An exact restatement of all the data is required, with the pictures left out.

-- Opening Marker --

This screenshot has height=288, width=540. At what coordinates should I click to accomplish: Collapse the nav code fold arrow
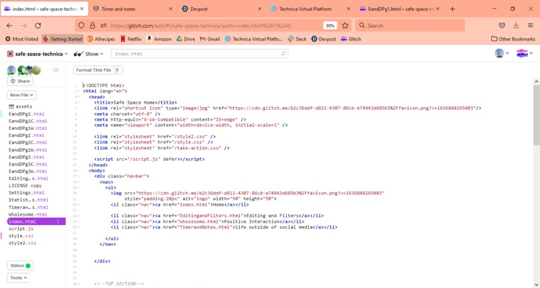pos(78,182)
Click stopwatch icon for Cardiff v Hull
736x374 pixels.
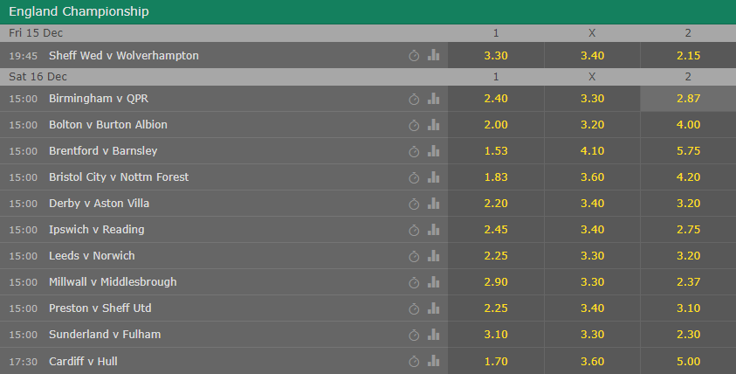414,361
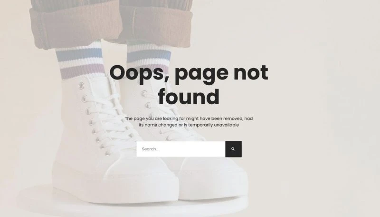Click the right rolled-up trouser cuff
Image resolution: width=380 pixels, height=217 pixels.
pos(156,26)
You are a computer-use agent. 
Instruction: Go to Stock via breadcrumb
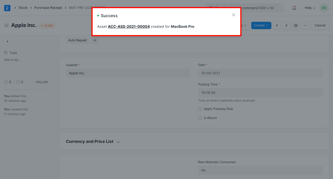(23, 8)
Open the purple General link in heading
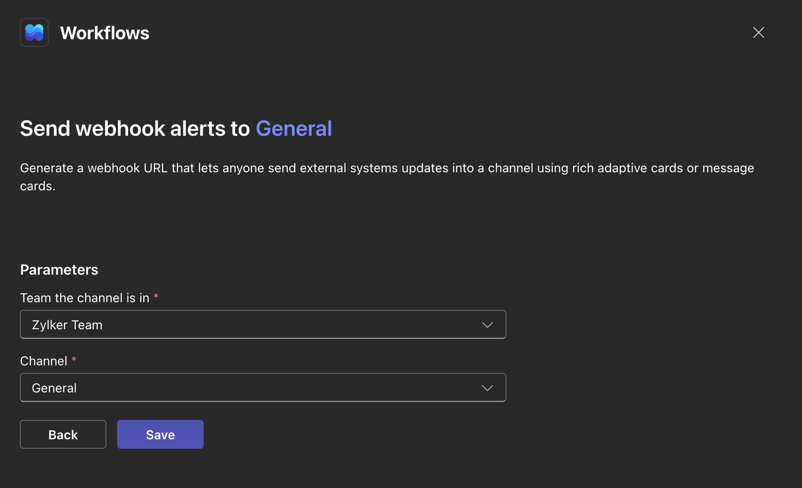The height and width of the screenshot is (488, 802). click(294, 129)
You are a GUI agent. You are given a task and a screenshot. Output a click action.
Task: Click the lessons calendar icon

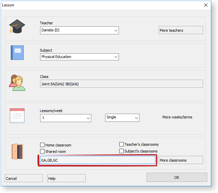point(17,115)
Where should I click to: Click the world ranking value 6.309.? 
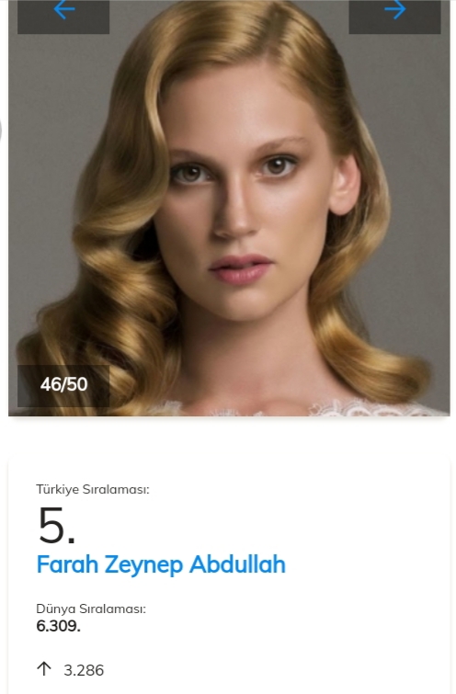tap(58, 626)
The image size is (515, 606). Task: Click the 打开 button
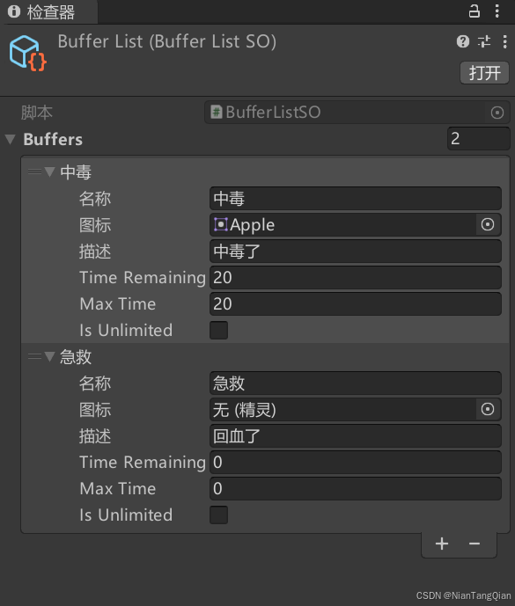(484, 73)
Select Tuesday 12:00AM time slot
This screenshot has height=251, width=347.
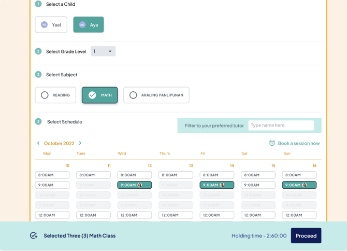[x=93, y=215]
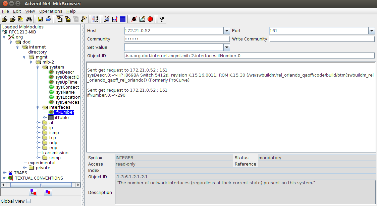Click the printer icon in toolbar
The height and width of the screenshot is (206, 377).
click(48, 19)
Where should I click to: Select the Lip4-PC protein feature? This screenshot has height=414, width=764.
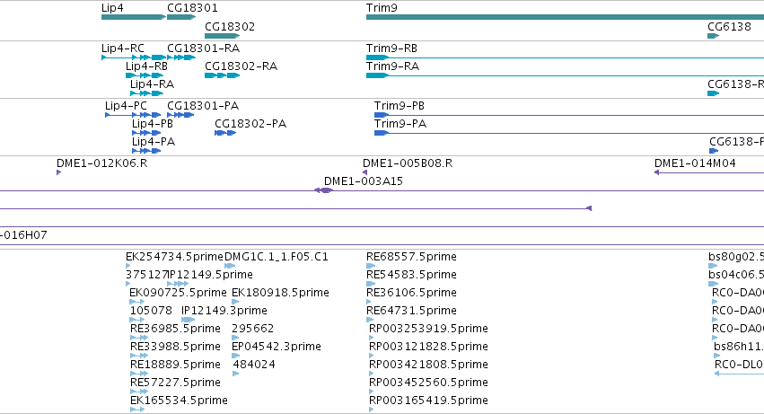(133, 115)

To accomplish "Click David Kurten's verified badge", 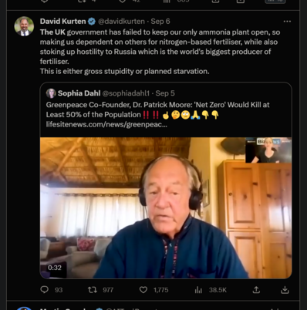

-- Closing Marker --

WRITTEN REPLY.
This screenshot has height=288, width=540. At what coordinates should I click to accomplish: Collapse the nav code fold arrow
pos(78,182)
Click stopwatch icon for Cardiff v Hull
736x374 pixels.
414,361
Click the right rolled-up trouser cuff
Image resolution: width=380 pixels, height=217 pixels.
pos(156,26)
You are a computer-use agent. 
Instruction: Go to Stock via breadcrumb
(23, 8)
Open the purple General link in heading
The height and width of the screenshot is (488, 802). click(294, 129)
You are a GUI agent. You are given a task and a screenshot. Output a click action.
Task: Click the lessons calendar icon

point(17,115)
Where should I click to: Click the world ranking value 6.309.? 
tap(58, 626)
The image size is (515, 606). Task: Click the 打开 button
(484, 73)
Select Tuesday 12:00AM time slot
This screenshot has height=251, width=347.
[x=93, y=215]
Click the printer icon in toolbar
The height and width of the screenshot is (206, 377).
click(48, 19)
Where should I click to: Select the Lip4-PC protein feature? This screenshot has height=414, width=764.
(133, 115)

To accomplish "Click David Kurten's verified badge", 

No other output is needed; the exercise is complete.